Three-D Issue 25: Not just an attack on the BBC: a new inquiry into public service television
Des Freedman
Goldsmiths, University of London
Many of us are rightly preoccupied with responding to the Green Paper’s attempt to shrink the role of the BBC and to restrict the flow of funding that it needs to fulfil its remit. Many of us also acknowledge that the Corporation needs a serious input of democracy into its governance, its programming and its relationship to audiences if it is to command popular support in resisting pressure from a government that is determined to roll back public provision, whether in terms of education, health, welfare or culture.
But the debates also need to go well beyond the BBC because public service broadcasting as a whole is facing sustained attack. George Osborne, for example, has hinted that he is prepared to sell off Channel 4 as part of his wider disposal of public assets while ITV is making huge profits from its ownership of lucrative formats and is subject to increasingly light-touch regulation. Indeed, we can expect a takeover bid from a conglomerate like Liberty Global which would place added pressure on the ability of ITV to pursue what remains of its public service obligations.

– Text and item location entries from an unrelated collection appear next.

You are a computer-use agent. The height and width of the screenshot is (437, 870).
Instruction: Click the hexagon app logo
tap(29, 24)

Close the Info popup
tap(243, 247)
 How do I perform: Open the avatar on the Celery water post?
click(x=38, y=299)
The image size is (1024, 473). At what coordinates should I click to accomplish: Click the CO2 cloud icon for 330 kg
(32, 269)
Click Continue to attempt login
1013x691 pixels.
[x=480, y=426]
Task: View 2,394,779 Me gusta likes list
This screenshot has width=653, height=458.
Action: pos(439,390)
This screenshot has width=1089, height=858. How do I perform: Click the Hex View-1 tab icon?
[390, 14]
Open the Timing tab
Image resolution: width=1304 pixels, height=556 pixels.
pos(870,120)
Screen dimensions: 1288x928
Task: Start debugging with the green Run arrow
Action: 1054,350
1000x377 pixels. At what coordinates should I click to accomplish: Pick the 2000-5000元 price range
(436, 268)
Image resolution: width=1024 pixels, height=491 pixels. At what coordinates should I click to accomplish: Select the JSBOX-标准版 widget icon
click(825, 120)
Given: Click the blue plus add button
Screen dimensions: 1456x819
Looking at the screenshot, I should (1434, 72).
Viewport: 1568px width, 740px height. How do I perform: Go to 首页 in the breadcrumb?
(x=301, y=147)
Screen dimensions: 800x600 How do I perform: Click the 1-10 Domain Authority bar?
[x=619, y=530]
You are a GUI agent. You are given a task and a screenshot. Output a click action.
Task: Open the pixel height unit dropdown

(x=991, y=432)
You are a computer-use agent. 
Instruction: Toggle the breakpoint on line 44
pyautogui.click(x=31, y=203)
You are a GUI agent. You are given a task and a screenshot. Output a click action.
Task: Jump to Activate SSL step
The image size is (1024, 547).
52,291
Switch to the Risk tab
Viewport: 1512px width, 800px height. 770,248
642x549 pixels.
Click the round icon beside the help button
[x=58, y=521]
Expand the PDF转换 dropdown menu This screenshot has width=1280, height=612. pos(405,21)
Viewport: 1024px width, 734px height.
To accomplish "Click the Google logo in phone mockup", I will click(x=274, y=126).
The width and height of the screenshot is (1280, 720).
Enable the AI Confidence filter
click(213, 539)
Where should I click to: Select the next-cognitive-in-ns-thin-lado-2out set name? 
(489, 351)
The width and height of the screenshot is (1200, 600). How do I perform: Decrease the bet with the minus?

Meanwhile, Ofcom figures from its third review of public service broadcasting show that, while public service operators are still the most significant producers of original UK content (spending over £2 billion in 2013 compared to pay TV’s contribution of about £350 million), there has been a dramatic fall in investment in several key genres. This includes a decline of 44% since 2008 in spending on original drama and 30% in comedy. Ofcom claim that there is now ‘minimal provision in some genres’, for example, arts, classical music, religion and education – programmes that were traditionally seen to be at the heart of an inclusive public service remit. Taken across the board, there has been a 20% reduction in real terms investment in public service programmes since 2008.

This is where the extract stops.